PROBLEM TO WORK ON
According to the patch excerpt, what boot parameter runs dom0 without Meltdown mitigations?
BEGIN SOURCE EXCERPT
On 06/04/18 08:52, Juergen Gross wrote:
> Instead of switching XPTI globally on or off add a per-domain flag for
> that purpose. This allows to modify the xpti boot parameter to support
> running dom0 without Meltdown mitigations. Using "xpti=nodom0" as boot
> parameter will achieve that.
>
> Move the xpti boot parameter handling to xen/arch/x86/pv/domain.c as
> it is pv-domain specific.
>
> Signed-off-by: Juergen Gross <jgr...@suse.com>
> Reviewed-by: Jan Beulich <jbeul...@suse.com>
> ---
> V3:
> - latch get_cpu_info() return value in variable (Jan Beulich)
> - call always xpti_domain_init() for pv dom0 (Jan Beulich)
> - add __init annotations (Jan Beulich)
> - drop per domain XPTI message (Jan Beulich)
> - document xpti=default support (Jan Beulich)
> - move domain xpti flag into a padding hole (Jan Beulich)
> ---
>  docs/misc/xen-command-line.markdown | 10 ++++-
>  xen/arch/x86/domctl.c               |  4 ++
>  xen/arch/x86/mm.c                   | 12 +++++-
>  xen/arch/x86/pv/dom0_build.c        |  3 ++
>  xen/arch/x86/pv/domain.c            | 77 
> +++++++++++++++++++++++++++++++++++++
>  xen/arch/x86/setup.c                | 20 +---------
>  xen/arch/x86/smpboot.c              |  4 +-
>  xen/arch/x86/x86_64/entry.S         |  2 +
>  xen/include/asm-x86/current.h       |  3 +-
>  xen/include/asm-x86/domain.h        |  3 ++
>  xen/include/asm-x86/pv/domain.h     |  4 ++
>  11 files changed, 118 insertions(+), 24 deletions(-)
END SOURCE EXCERPT
BEGIN RECORDS PROVIDED
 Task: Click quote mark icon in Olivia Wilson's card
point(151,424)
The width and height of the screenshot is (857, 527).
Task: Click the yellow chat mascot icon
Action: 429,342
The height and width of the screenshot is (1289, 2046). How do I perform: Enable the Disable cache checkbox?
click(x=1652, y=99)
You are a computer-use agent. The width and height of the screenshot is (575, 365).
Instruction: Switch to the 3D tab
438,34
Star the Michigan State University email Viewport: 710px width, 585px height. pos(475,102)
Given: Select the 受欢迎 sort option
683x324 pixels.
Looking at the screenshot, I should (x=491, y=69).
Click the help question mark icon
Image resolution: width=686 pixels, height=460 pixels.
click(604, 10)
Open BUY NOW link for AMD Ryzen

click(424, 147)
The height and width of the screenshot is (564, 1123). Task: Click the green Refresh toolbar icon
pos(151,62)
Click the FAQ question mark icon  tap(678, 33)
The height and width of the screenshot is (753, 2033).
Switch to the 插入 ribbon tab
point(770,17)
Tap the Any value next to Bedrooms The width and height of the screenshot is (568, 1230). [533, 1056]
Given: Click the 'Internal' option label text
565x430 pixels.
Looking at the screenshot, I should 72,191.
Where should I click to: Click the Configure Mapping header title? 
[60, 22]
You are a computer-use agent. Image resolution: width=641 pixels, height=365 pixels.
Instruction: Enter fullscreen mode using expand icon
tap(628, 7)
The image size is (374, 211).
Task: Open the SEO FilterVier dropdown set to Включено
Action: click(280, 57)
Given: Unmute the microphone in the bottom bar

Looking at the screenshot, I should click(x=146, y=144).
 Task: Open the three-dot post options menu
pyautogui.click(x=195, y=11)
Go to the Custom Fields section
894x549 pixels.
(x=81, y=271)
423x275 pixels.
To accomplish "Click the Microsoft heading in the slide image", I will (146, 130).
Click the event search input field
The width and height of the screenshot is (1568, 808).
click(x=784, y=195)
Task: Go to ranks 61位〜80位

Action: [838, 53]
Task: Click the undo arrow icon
END RECORDS PROVIDED
RESPONSE
"xpti=nodom0"